Using R, build a multiple regression model for data that interests you. Include in this model at least one quadratic term, one dichotomous term, and one dichotomous vs. quantitative interaction term. Interpret all coefficients. Conduct residual analysis. Was the linear model appropriate? Why or why not?
We were told to choose a data of interest and build a multiple regression model from that data set. The data that I chose is world happiness reports.
I will import the data that I choose, load it and read it.
worldhappiness <- read.csv(file = "https://raw.githubusercontent.com/jnaval88/DATA605/main/Week12/world-happiness-report.csv")
# looking at the data
glimpse(worldhappiness)
## Rows: 1,949
## Columns: 11
## $ Country.name <chr> "Afghanistan", "Afghanistan", "Afghan…
## $ year <int> 2008, 2009, 2010, 2011, 2012, 2013, 2…
## $ Life.Ladder <dbl> 3.724, 4.402, 4.758, 3.832, 3.783, 3.…
## $ Log.GDP.per.capita <dbl> 7.370, 7.540, 7.647, 7.620, 7.705, 7.…
## $ Social.support <dbl> 0.451, 0.552, 0.539, 0.521, 0.521, 0.…
## $ Healthy.life.expectancy.at.birth <dbl> 50.80, 51.20, 51.60, 51.92, 52.24, 52…
## $ Freedom.to.make.life.choices <dbl> 0.718, 0.679, 0.600, 0.496, 0.531, 0.…
## $ Generosity <dbl> 0.168, 0.190, 0.121, 0.162, 0.236, 0.…
## $ Perceptions.of.corruption <dbl> 0.882, 0.850, 0.707, 0.731, 0.776, 0.…
## $ Positive.affect <dbl> 0.518, 0.584, 0.618, 0.611, 0.710, 0.…
## $ Negative.affect <dbl> 0.258, 0.237, 0.275, 0.267, 0.268, 0.…
names(worldhappiness)
## [1] "Country.name" "year"
## [3] "Life.Ladder" "Log.GDP.per.capita"

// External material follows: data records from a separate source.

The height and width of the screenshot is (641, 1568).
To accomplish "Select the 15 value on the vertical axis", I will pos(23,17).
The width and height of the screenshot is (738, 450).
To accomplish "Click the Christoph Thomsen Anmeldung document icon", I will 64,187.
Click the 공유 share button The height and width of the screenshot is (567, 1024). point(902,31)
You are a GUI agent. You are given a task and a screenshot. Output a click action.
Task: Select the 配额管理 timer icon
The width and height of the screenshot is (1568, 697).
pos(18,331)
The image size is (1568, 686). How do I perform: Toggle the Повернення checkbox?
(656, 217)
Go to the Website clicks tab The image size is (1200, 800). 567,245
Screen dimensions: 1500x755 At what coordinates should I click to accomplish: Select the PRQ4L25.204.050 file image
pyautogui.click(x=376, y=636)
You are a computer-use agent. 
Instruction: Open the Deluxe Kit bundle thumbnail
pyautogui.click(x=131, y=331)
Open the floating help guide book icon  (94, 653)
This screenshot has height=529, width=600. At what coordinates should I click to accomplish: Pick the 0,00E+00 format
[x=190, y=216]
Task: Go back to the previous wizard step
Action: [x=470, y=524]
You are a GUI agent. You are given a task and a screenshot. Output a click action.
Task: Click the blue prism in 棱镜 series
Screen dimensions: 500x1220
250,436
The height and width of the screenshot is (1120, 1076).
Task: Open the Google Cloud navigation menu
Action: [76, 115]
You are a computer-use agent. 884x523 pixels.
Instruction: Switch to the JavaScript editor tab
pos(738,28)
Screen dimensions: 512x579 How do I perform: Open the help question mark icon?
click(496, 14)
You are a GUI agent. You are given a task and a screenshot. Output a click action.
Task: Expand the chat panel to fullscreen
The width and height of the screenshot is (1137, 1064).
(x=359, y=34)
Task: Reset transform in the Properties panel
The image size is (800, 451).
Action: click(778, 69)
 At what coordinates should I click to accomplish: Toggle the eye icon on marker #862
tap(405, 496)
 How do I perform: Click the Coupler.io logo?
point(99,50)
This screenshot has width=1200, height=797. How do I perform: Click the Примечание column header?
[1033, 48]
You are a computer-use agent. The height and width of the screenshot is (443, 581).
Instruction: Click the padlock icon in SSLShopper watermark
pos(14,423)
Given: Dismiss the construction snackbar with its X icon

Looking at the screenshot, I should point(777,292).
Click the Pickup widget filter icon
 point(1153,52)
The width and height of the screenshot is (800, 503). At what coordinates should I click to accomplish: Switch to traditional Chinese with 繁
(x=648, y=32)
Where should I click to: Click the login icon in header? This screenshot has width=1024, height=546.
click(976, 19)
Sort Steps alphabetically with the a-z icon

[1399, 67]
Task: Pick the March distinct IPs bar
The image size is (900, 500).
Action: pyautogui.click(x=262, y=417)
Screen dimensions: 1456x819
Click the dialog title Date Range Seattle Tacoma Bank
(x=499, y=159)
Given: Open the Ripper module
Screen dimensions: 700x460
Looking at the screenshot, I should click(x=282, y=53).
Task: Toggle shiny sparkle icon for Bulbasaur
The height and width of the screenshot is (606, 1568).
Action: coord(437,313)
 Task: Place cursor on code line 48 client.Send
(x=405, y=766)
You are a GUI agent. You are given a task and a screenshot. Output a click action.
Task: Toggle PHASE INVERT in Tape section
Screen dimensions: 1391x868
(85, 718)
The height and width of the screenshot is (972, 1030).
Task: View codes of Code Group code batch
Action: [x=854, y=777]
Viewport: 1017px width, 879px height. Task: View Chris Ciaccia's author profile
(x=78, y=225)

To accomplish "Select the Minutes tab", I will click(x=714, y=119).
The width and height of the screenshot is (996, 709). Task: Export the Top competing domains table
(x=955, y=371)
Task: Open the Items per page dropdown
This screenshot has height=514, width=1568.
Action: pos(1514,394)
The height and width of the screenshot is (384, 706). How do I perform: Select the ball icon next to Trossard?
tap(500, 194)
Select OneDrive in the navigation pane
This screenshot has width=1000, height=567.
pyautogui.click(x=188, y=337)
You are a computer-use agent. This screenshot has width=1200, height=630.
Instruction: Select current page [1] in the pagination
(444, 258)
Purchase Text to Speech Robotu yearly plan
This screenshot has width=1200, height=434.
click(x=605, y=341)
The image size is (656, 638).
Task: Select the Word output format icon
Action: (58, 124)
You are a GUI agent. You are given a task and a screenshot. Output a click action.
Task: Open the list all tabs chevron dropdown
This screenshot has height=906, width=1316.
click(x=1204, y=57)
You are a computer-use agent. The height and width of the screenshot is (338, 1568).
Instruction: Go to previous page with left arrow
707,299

## [5] "Social.support" "Healthy.life.expectancy.at.birth"
## [7] "Freedom.to.make.life.choices" "Generosity"
## [9] "Perceptions.of.corruption" "Positive.affect"
## [11] "Negative.affect"
finding number of row in my dataset before cleaning
# Number of rows in full dataset
nrow(worldhappiness)
## [1] 1949
# Exclude rows that have missing data in ANY variable
worldhappiness_no_NA <- na.omit(worldhappiness)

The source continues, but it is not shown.